▸ EXERCISE
Copy word for word the part of the post about the Top 10 Anti-Christian Acts list below, starting at "All of this" and going up to and including "Anti-Defamation Commission’s list.".

▸ QUOTED PASSAGE

It pains me greatly to have to post a Part 2 following upon yesterday’s post, but once again I have stumbled across something so unbelievable that it leaves me speechless — though I still have the ability to type! An organization I have never before heard of, called the Christian Anti-Defamation Commission, has apparently published a list of what they call the Top 10 Anti-Christian Acts of 2009. About a third of the list revolves around pro-life/abortion related incidents, and another third revolves around sexuality issues (apparently, the appearance of Bishop Gene Robinson to pray at an Obama pre-inauguration event constitutes one of the top 10 anti-Christian acts). I suspect you are wondering, however, what constitutes the Number 1 Anti-Christian Act of 2009, according to this organization. Well, here it is: the passage of new hate crime legislation.
So, let me understand this. In the Gospels, we find Jesus saying that we are to love our neighbors as ourselves, and we find Jesus defining our neighbors in terms of anyone who needs our help. Yet somehow, when we pass a law protecting some of our neighbors from crimes committed out of hatred against them, this constitutes an anti-Christian act?
This brings me to another of Jesus’ teachings: that we must love our enemies. I wouldn’t count the Christian Anti-Defamation Commission as my enemy, exactly, although the strength of my disagreement with what they seem to stand for is probably about how I would feel toward someone who was my enemy. Somehow, I must find a way to love them, even as I hope and pray for some kind of transformation to occur in their point of view. Some days, following Jesus is not so easy.
All of this reminds me that, in fact, the words “Christian” and “Christianity” have become almost meaningless. The reality is that you cannot know what someone means when they call themselves a Christian until you have them complete a rather involved questionnaire — or at least have a long conversation. And there are many different Christianities out there, each one, I suppose, claiming to be authentic — including my own. Yet, I have trouble finding any authenticity in the kind of Christianity that seems to lie behind the Christian Anti-Defamation Commission’s list.

▸ EXTRACTED INFORMATION
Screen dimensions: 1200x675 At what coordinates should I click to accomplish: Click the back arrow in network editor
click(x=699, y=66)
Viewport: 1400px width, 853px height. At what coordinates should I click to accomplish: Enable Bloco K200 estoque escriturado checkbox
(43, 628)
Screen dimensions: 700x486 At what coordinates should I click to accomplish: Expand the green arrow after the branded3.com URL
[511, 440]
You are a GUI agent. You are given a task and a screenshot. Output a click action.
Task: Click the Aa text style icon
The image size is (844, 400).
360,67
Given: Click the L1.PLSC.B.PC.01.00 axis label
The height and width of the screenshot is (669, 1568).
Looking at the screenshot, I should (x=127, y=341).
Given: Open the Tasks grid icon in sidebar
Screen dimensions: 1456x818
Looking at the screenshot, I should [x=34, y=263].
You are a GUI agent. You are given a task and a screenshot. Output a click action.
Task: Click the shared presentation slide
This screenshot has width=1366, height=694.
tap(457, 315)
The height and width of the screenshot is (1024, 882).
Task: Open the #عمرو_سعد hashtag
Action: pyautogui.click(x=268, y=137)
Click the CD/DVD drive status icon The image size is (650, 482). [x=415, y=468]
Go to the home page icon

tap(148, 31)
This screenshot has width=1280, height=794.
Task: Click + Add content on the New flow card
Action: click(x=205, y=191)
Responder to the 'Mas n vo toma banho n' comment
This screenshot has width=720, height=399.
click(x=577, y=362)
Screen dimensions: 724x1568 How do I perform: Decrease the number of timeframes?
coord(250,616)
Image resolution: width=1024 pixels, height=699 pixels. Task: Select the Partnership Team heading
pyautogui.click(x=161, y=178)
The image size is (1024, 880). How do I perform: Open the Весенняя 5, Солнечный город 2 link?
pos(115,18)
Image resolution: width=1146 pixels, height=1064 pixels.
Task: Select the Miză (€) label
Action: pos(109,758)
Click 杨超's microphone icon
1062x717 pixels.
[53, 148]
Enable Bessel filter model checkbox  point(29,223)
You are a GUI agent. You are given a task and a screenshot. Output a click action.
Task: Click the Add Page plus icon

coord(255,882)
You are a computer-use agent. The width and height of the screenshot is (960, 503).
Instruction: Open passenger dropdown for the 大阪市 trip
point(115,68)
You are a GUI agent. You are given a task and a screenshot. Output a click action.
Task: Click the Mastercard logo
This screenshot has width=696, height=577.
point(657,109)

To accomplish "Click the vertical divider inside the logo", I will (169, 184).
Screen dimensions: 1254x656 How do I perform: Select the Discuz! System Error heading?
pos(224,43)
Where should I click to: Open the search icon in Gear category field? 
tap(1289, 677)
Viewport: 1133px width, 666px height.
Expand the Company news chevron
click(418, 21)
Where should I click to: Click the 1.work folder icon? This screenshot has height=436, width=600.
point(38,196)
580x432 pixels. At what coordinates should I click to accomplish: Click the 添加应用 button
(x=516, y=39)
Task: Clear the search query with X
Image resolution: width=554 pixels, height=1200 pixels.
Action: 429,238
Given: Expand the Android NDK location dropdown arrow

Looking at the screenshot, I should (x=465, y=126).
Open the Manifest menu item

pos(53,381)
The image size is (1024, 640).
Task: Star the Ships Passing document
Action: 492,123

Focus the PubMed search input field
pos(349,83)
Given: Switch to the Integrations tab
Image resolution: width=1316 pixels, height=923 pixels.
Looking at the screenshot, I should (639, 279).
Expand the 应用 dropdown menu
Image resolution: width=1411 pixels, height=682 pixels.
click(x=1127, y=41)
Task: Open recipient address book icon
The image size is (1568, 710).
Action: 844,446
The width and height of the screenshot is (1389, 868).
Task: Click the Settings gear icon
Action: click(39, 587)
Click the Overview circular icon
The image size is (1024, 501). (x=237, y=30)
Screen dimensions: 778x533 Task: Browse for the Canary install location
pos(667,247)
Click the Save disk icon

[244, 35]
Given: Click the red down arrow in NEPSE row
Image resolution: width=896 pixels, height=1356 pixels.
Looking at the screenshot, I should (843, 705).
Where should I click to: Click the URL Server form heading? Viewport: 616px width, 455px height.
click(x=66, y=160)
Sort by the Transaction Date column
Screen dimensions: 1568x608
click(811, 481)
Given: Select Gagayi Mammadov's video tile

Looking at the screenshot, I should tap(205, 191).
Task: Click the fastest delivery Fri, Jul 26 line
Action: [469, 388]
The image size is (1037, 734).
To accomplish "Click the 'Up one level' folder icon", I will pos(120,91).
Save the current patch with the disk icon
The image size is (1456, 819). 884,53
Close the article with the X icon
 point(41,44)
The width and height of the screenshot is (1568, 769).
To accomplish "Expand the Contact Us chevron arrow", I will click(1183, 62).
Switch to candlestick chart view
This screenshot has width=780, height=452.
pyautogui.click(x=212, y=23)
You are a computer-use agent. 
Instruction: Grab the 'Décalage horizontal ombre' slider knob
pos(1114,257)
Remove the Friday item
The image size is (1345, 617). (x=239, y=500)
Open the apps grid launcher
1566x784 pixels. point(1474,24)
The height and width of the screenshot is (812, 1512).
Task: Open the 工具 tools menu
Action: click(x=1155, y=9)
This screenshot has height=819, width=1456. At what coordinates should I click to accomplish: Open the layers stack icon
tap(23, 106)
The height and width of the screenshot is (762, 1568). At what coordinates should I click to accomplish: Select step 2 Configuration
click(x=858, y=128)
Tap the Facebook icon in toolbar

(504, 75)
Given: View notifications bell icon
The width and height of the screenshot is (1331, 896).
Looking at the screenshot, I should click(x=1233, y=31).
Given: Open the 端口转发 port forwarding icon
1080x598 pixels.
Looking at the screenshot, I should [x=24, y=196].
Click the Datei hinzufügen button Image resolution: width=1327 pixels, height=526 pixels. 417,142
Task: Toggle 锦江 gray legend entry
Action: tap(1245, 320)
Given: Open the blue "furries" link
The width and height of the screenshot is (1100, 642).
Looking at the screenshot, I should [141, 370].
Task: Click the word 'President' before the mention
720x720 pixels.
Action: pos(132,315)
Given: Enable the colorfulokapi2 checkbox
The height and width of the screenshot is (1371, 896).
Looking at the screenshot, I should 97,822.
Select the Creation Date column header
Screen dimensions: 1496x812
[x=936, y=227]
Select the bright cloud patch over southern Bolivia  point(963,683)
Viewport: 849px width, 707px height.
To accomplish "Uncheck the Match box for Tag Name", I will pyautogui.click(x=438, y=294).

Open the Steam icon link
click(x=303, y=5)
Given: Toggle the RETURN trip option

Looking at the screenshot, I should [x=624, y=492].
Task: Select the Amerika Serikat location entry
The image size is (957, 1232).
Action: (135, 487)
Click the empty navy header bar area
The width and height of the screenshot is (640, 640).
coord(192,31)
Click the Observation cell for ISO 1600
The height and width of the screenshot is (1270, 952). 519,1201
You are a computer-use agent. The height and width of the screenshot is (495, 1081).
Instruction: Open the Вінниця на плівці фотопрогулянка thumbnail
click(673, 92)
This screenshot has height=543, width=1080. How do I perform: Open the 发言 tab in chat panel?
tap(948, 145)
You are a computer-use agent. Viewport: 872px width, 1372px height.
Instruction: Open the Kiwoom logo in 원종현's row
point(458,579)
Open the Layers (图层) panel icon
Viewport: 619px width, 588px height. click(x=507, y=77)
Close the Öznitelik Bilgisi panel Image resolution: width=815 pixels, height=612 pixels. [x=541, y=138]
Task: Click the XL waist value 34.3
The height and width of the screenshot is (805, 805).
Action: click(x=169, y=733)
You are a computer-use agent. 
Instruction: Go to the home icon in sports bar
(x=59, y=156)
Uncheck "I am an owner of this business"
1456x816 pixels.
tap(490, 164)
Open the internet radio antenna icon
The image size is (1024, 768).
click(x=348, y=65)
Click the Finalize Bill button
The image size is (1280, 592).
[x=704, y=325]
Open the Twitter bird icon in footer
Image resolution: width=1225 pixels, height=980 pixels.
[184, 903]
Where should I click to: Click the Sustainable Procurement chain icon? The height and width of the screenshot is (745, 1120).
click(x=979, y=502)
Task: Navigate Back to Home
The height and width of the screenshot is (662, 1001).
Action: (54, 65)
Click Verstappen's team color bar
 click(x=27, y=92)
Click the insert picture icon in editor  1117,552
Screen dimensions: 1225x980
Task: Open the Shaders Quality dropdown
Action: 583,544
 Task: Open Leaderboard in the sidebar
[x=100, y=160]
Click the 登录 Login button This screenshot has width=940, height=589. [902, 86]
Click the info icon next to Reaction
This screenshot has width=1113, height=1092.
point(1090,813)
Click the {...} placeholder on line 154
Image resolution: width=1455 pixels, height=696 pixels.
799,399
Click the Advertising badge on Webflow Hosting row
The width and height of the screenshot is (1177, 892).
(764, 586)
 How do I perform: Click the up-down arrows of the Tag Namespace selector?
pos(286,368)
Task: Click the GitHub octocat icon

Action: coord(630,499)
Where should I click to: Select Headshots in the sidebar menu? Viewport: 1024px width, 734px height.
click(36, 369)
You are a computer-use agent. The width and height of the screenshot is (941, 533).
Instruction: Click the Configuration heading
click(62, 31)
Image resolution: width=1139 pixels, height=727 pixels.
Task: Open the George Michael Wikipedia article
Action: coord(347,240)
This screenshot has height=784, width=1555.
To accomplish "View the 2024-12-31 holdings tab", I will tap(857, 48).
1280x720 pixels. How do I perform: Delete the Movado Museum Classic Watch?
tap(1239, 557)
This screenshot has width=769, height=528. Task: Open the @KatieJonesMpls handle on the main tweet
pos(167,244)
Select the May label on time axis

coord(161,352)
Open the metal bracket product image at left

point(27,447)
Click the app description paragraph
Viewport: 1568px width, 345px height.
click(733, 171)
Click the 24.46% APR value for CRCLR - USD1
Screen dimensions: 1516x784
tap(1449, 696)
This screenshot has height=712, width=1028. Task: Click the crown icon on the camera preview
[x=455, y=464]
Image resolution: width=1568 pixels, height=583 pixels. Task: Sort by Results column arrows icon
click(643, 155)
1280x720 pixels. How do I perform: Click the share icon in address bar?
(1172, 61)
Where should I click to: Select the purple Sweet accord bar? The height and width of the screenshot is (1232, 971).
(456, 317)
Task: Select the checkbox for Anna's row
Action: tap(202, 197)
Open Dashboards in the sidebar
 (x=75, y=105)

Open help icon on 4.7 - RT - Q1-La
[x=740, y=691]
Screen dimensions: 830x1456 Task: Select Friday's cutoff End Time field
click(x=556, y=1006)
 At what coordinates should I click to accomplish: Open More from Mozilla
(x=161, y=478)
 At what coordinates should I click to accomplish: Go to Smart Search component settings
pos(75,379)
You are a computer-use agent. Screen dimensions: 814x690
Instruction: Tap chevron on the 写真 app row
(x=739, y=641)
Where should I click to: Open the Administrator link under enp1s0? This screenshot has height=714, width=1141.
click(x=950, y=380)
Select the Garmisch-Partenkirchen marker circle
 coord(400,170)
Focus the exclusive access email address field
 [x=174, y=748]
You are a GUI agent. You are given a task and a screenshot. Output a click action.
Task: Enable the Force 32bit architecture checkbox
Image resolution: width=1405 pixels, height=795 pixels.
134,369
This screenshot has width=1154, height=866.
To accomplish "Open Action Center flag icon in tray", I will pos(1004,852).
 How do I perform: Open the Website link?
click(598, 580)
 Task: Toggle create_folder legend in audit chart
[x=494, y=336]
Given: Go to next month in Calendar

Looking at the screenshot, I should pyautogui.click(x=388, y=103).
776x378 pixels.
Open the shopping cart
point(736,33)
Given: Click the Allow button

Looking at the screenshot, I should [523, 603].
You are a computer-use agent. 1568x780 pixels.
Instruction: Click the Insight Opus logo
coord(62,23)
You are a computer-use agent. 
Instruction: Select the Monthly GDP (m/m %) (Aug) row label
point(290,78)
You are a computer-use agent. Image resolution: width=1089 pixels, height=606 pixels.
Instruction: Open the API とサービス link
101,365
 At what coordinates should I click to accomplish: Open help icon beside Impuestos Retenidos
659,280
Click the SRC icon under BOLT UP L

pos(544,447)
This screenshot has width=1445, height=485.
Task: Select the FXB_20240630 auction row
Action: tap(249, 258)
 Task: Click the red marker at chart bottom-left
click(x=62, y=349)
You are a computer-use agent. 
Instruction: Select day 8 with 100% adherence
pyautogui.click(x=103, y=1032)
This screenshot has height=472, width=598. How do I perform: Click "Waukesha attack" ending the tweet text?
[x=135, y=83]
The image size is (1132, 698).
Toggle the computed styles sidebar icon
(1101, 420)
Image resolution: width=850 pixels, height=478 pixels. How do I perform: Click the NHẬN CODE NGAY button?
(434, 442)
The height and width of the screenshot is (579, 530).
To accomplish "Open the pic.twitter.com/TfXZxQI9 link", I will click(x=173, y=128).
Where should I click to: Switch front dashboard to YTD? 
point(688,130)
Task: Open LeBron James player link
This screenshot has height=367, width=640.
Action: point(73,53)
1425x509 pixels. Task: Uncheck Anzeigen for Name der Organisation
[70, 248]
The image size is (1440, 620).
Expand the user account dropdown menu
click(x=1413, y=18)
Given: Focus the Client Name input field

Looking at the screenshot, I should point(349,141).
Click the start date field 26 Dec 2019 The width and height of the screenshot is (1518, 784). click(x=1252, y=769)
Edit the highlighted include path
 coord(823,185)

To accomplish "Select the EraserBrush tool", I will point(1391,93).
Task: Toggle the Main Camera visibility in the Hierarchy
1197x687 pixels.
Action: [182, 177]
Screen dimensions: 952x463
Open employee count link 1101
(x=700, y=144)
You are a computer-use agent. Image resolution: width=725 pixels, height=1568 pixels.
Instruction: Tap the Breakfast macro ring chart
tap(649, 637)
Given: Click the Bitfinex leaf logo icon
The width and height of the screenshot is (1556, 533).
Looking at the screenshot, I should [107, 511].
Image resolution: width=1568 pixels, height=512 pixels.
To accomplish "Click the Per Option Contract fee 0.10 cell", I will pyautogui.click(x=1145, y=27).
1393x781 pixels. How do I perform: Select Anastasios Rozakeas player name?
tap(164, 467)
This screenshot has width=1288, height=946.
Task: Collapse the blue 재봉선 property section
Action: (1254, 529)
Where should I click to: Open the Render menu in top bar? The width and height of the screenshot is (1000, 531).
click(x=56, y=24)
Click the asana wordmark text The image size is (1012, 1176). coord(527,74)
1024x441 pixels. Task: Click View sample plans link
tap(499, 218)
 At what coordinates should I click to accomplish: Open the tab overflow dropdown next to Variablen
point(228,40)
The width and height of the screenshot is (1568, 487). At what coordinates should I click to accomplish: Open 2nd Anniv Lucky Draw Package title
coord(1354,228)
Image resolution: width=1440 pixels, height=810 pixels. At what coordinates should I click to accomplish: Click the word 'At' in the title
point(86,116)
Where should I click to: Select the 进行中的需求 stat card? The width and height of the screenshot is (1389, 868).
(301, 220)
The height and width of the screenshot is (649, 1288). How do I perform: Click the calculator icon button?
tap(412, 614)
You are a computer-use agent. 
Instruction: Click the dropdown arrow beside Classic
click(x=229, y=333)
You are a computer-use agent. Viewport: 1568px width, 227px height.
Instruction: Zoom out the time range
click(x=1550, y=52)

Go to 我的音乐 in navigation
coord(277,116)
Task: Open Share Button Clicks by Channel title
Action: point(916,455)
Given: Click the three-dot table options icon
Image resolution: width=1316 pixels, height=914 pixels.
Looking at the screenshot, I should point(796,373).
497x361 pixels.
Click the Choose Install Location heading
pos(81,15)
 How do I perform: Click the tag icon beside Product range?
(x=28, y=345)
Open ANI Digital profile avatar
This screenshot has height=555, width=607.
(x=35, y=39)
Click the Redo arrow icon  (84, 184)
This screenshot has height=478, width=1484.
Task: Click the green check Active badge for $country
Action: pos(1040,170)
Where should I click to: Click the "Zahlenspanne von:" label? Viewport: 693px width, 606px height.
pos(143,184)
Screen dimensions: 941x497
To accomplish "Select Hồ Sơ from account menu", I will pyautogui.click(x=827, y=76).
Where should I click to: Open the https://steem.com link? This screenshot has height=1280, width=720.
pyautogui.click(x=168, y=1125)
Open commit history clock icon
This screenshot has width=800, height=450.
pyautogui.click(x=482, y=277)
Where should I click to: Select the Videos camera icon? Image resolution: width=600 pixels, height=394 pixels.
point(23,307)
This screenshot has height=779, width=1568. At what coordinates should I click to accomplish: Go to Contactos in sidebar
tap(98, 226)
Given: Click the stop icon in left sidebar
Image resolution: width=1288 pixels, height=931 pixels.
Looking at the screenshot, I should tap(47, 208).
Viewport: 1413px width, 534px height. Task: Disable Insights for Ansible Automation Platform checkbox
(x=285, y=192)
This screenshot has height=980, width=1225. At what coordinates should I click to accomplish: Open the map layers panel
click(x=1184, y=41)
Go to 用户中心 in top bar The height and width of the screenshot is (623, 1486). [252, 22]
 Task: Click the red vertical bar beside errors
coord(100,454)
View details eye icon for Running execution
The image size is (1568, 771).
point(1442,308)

▸ EXPECTED OUTPUT
All of this reminds me that, in fact, the words “Christian” and “Christianity” have become almost meaningless. The reality is that you cannot know what someone means when they call themselves a Christian until you have them complete a rather involved questionnaire — or at least have a long conversation. And there are many different Christianities out there, each one, I suppose, claiming to be authentic — including my own. Yet, I have trouble finding any authenticity in the kind of Christianity that seems to lie behind the Christian Anti-Defamation Commission’s list.